Kesimpulan, dia menambahkan, bisa diambil setelah melihat pula data dari penelitian-penelitian terdahulu tentang penggunaan terapi plasma konvalesen kepada pasien SARS dan Ebola. Selain yang sekarang sedang dilakukan terhadap Covid-19.
Pengujian yang dilakukan pada 80 pasien SARS di Hong Kong pada 2003, Lugyanti menjelaskan, menunjukkan pasien dapat pulang pada hari ke-22 jika diberi plasma konvalesen sebelum hari ke-14 dari masa awal dia sakit. Tapi pasien yang menerima plasma konvalesen setelah hari ke-14 harus tinggal di rumah sakit lebih lama dan memiliki tingkat mortalitas lebih tinggi.
Penelitian pada pasien Ebola di Guinea memperlihatkan pada umumnya pasien yang menerima plasma konvalesen menunjukkan durasi gejala yang lebih pendek. Tapi ada efek samping seperti sulit bernapas dan mata merah pada pasien yang mendapat terapi tersebut.
Menurut studi tersebut, transfusi 500 mililiter plasma konvalesen pada 84 pasien Ebola tidak berasosiasi dengan peningkatan tingkat kesembuhan yang signifikan.
Penelitian mengenai penggunaan terapi itu juga dilakukan terhadap lima pasien COVID-19 dengan kondisi berat di Shenzhen, Cina, dari 20 Januari sampai 25 Maret 2020. Hasilnya menunjukkan ada perbaikan signifikan pada pasien yang diberi plasma konvalesen. Sebanyak empat pasien bisa melepas ventilator mekanik sembilan hari setelah mendapat transfusi plasma.

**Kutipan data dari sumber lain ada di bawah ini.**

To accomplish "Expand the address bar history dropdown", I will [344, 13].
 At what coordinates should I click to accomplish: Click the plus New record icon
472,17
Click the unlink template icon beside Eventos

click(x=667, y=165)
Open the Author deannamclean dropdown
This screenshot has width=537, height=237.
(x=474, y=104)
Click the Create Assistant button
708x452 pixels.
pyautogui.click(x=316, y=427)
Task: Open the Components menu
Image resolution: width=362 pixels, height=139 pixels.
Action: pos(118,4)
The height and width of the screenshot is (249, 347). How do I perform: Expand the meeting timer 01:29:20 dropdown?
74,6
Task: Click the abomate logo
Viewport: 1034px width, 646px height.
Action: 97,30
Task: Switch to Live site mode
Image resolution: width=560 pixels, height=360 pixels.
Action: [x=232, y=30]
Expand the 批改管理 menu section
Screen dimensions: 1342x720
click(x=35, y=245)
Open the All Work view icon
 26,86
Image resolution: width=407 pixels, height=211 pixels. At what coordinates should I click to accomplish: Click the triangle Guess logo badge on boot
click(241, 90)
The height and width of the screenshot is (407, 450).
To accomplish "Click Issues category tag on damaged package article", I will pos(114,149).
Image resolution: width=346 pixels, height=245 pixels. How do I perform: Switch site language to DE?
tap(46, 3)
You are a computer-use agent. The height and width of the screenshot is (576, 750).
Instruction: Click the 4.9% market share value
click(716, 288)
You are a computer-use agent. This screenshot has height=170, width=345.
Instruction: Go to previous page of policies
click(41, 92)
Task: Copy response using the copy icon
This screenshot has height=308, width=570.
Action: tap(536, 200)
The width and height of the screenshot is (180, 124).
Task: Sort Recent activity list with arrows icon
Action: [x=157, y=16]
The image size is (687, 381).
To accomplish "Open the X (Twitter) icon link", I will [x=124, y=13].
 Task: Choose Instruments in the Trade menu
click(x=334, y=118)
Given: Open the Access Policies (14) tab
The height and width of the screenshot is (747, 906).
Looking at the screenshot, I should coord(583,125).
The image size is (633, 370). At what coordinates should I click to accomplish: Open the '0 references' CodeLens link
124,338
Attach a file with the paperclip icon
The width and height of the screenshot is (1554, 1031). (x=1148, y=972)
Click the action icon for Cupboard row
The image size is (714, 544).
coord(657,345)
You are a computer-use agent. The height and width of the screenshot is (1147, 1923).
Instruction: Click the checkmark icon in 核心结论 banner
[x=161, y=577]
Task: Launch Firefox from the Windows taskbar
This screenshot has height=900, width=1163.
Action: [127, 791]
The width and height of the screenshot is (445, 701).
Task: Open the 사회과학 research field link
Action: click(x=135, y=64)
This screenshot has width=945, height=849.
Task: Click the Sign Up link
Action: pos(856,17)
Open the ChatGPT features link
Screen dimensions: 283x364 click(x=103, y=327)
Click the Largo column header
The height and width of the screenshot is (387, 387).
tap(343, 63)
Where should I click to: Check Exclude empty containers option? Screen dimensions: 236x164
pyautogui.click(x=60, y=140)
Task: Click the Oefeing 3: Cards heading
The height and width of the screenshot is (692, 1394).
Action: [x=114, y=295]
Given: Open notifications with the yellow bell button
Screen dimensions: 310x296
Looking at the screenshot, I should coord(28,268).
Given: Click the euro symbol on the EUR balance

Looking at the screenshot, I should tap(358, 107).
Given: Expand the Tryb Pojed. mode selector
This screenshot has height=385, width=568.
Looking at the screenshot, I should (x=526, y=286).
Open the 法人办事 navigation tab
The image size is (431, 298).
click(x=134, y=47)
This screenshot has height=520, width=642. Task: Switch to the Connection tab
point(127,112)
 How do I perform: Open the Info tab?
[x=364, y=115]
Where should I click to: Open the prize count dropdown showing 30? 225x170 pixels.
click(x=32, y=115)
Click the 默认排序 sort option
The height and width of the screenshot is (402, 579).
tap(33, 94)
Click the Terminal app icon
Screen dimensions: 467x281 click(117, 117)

Yang bisa disorot dari penelitian tersebut, kata Ligyanti, adalah kemungkinan antibodi dari plasma konvalesen berkontribusi pada pembersihan virus dan perbaikan gejala pasien. Namun skala penelitian itu masih tergolong kecil berdasarkan jumlah pasien terlibat dalam pengujian.
"Plasma darah konvalasen adalah suatu pasif antibodi menunjukkan hasil yang menjanjikan pada kasus SARS-CoV-2 yang berat tetapi masih dalam jumlah subjek atau pasien yang terbatas," kata Lugyanti.